FOR IMMEDIATE RELEASE                                              30 SEPTEMBER 2016

 

 

 

ImmuPharma PLC

("ImmuPharma" or the "Company")

 

INTERIM RESULTS ANNOUNCEMENT
for the six months ended 30 June 2016

 

ImmuPharma PLC (LSE:IMM), ("ImmuPharma" or the "Company"), the specialist drug discovery and development company, is pleased to announce its interim results for the six months ended 30 June 2016 (the "Period").

 

Key Highlights (including post Period review)

 

·     Lupuzor^™: is the Company's lead programme for the potential breakthrough compound for Lupus a potential life threatening auto-immune disease

o  Pivotal Phase III trial is progressing on track with development partner Simbec-Orion

§ Total 11 sites now active in US

§ Five European countries now recruiting Lupus patients in Czech Republic, France, Germany, Hungary and Poland

§ Two final European countries, UK and Italy, to open within the next few weeks

§ New Mauritius site opened and over 10 Lupus patients pre-screened prior to dosing

 

·     Prof. Sylviane Muller, inventor of Lupuzor, held a number of key symposiums hosted in London, 8-9 June 2016, where she presented on the unique 'Mechanism of Action' of Lupuzor™, also known by its chemical name 'Forigerimod' or 'P140'.

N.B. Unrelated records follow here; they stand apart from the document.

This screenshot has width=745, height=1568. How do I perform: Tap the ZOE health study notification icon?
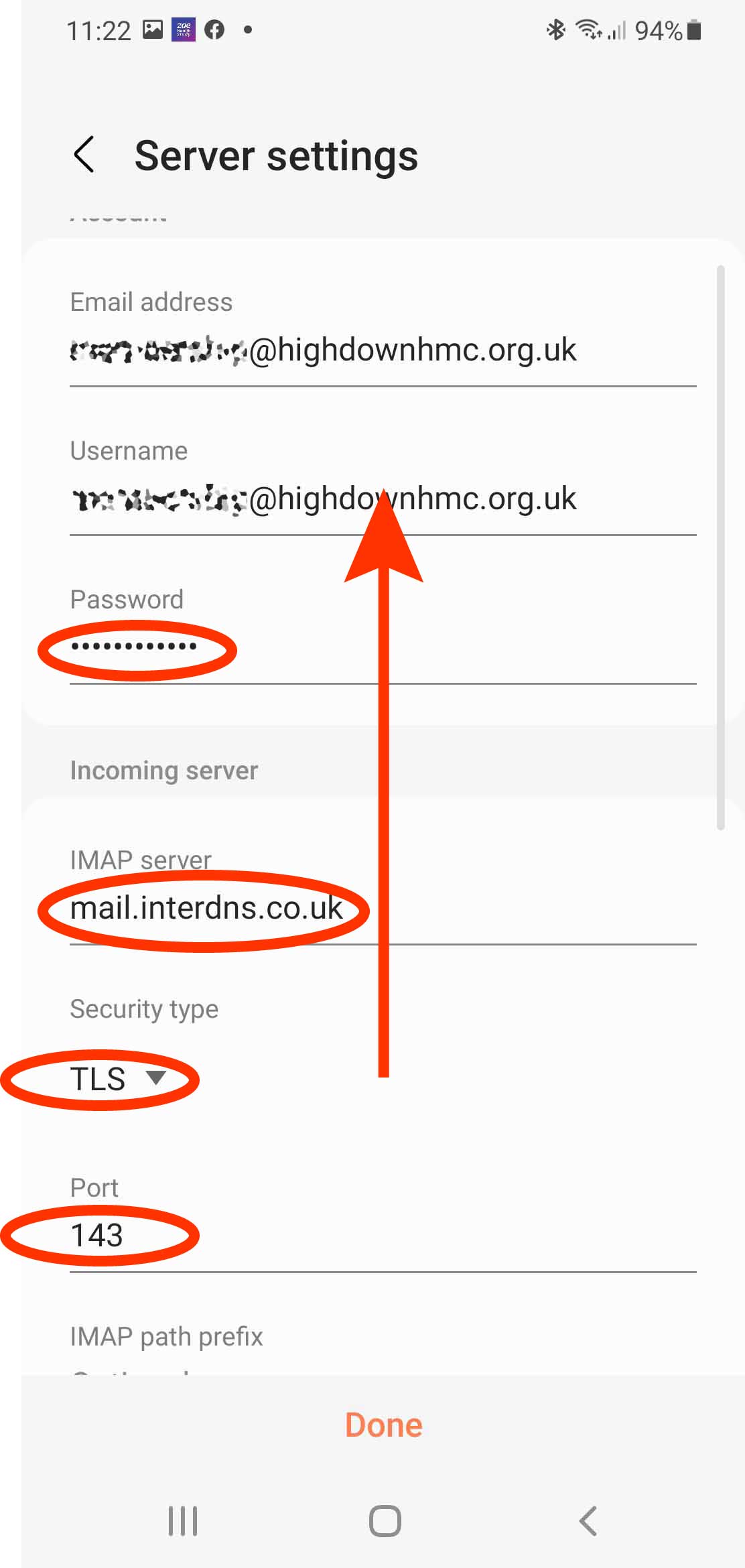(184, 29)
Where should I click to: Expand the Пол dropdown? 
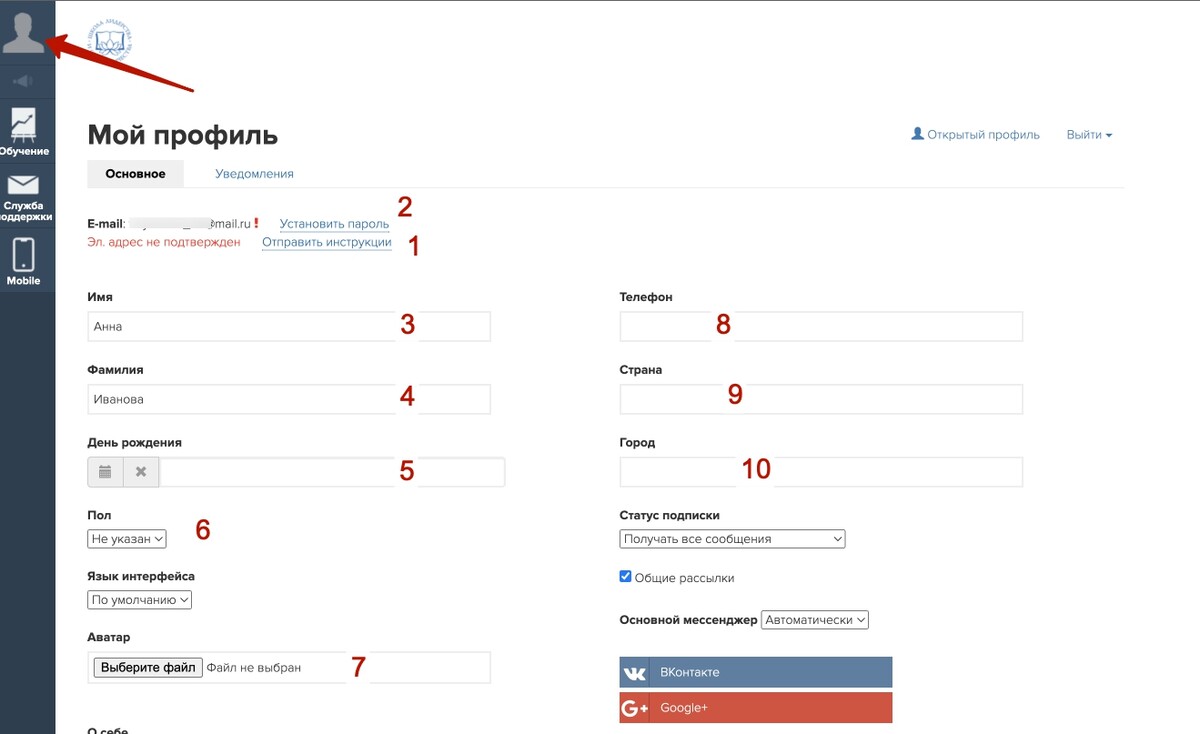point(127,539)
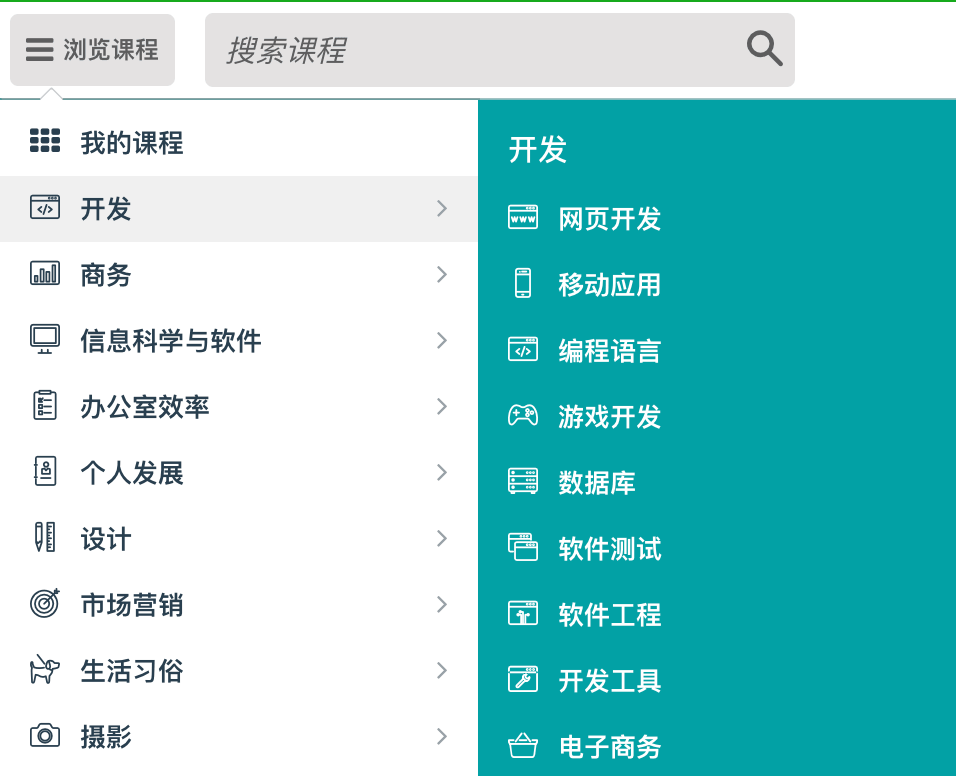Click the 数据库 server icon

coord(523,481)
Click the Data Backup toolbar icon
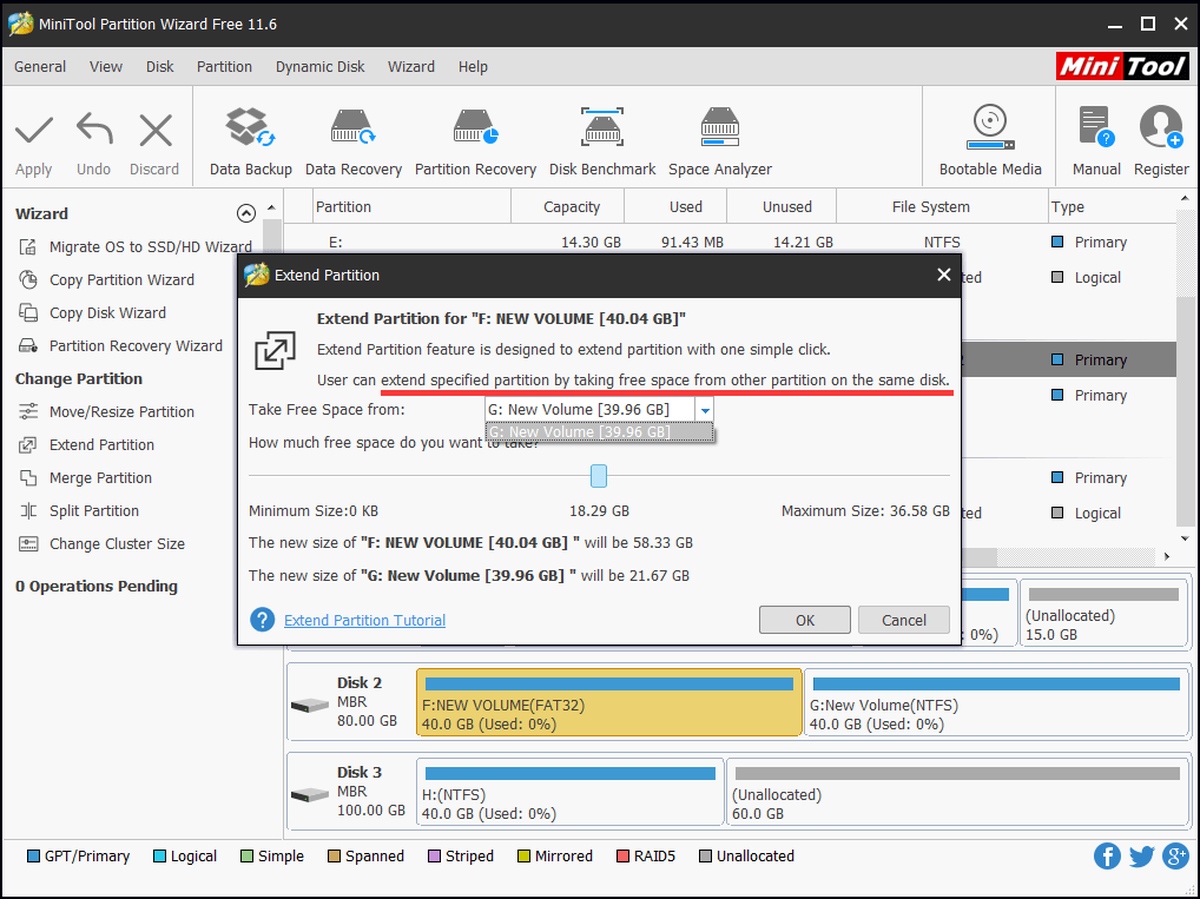Viewport: 1200px width, 899px height. tap(250, 128)
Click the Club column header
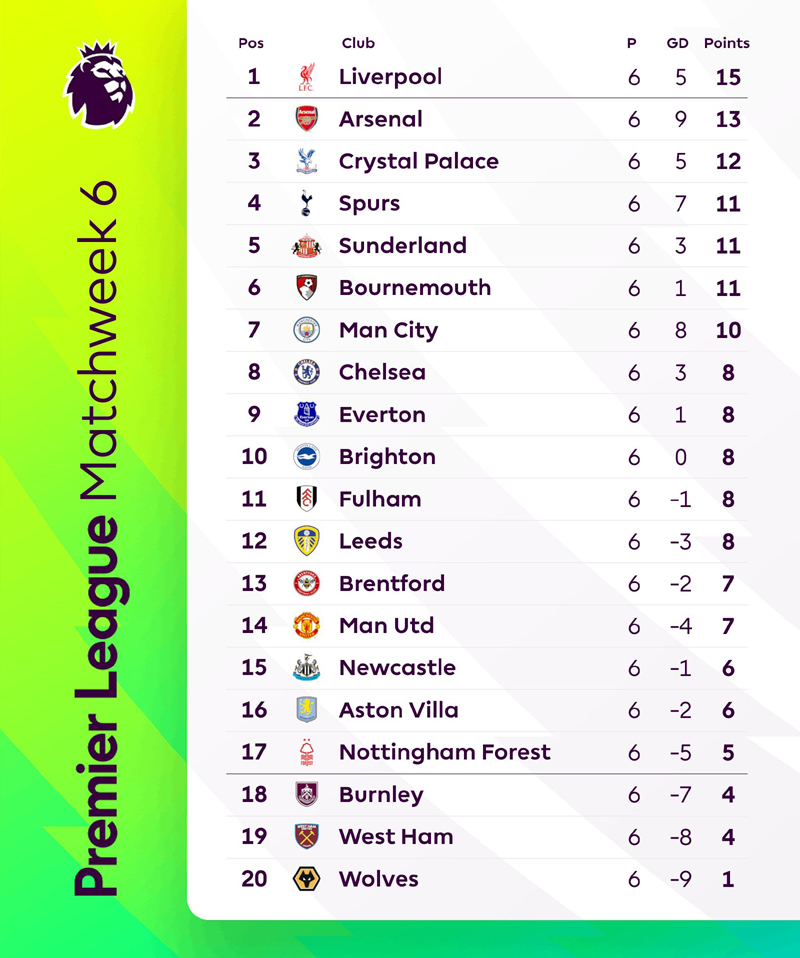 coord(358,43)
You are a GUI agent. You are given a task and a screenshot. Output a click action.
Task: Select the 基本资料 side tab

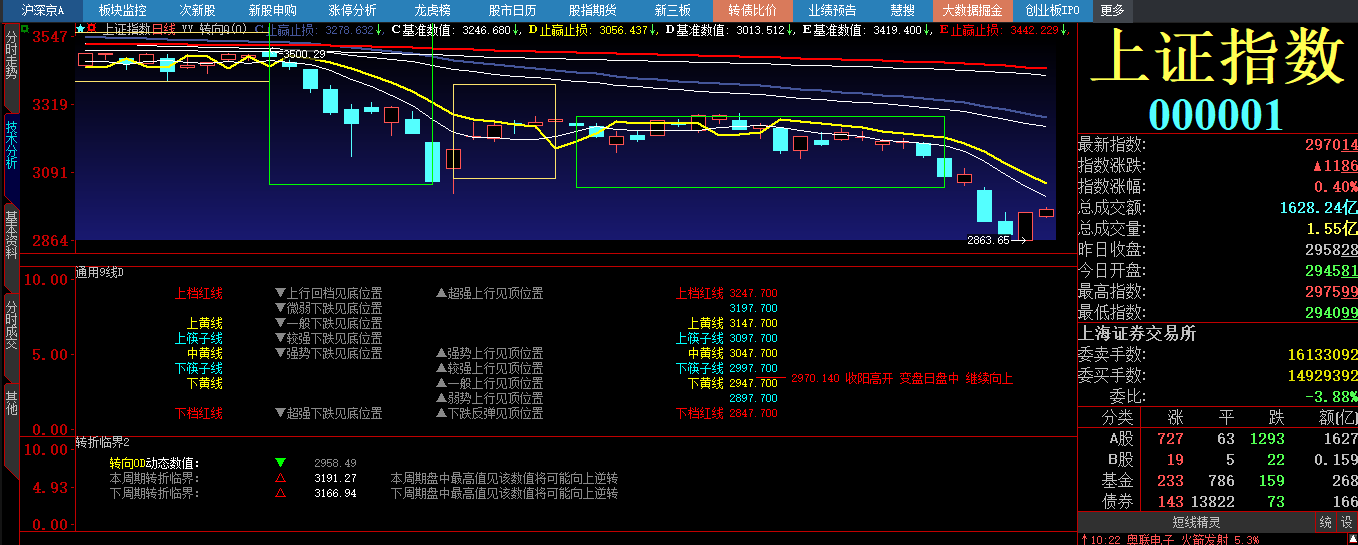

o  Prof. Muller provided further evidence of the role the P140 molecule can take in the potential treatment of other autoimmune diseases, including those which are Orphan indications

o  A new patent has been filed outside of Lupus in conjunction with the Centre National de la Recherché Scientifique ("CNRS"), its collaboration partner

 

·     £8.4 million fundraising completed in February and March 2016

o  The Company successfully raised £8.4 million (gross) to fund the pivotal Phase III Lupuzor^TM trial and to support the Company's working capital requirements

o  New and existing shareholders participated in the fundraising, including all of the Directors, Simbec-Orion, Aviva, Alto Invest and Lanstead Capital

o  Advance assurance received from HMRC for VCT and EIS qualifying status

 

 

·     Wider program developments

o  A number of options are under review to further progress ImmuPharma's Cancer Nucant program, IPP-204106 following a Phase I/IIa dose-finding adaptive study which showed that the maximum tolerated dose was 9 mg/kg, the primary objective of the study

o  ImmuPharma and CNRS have filed a new co-owned patent controlling the Company's peptide platform technology, with Type II diabetes being the first therapeutic area to be targeted. 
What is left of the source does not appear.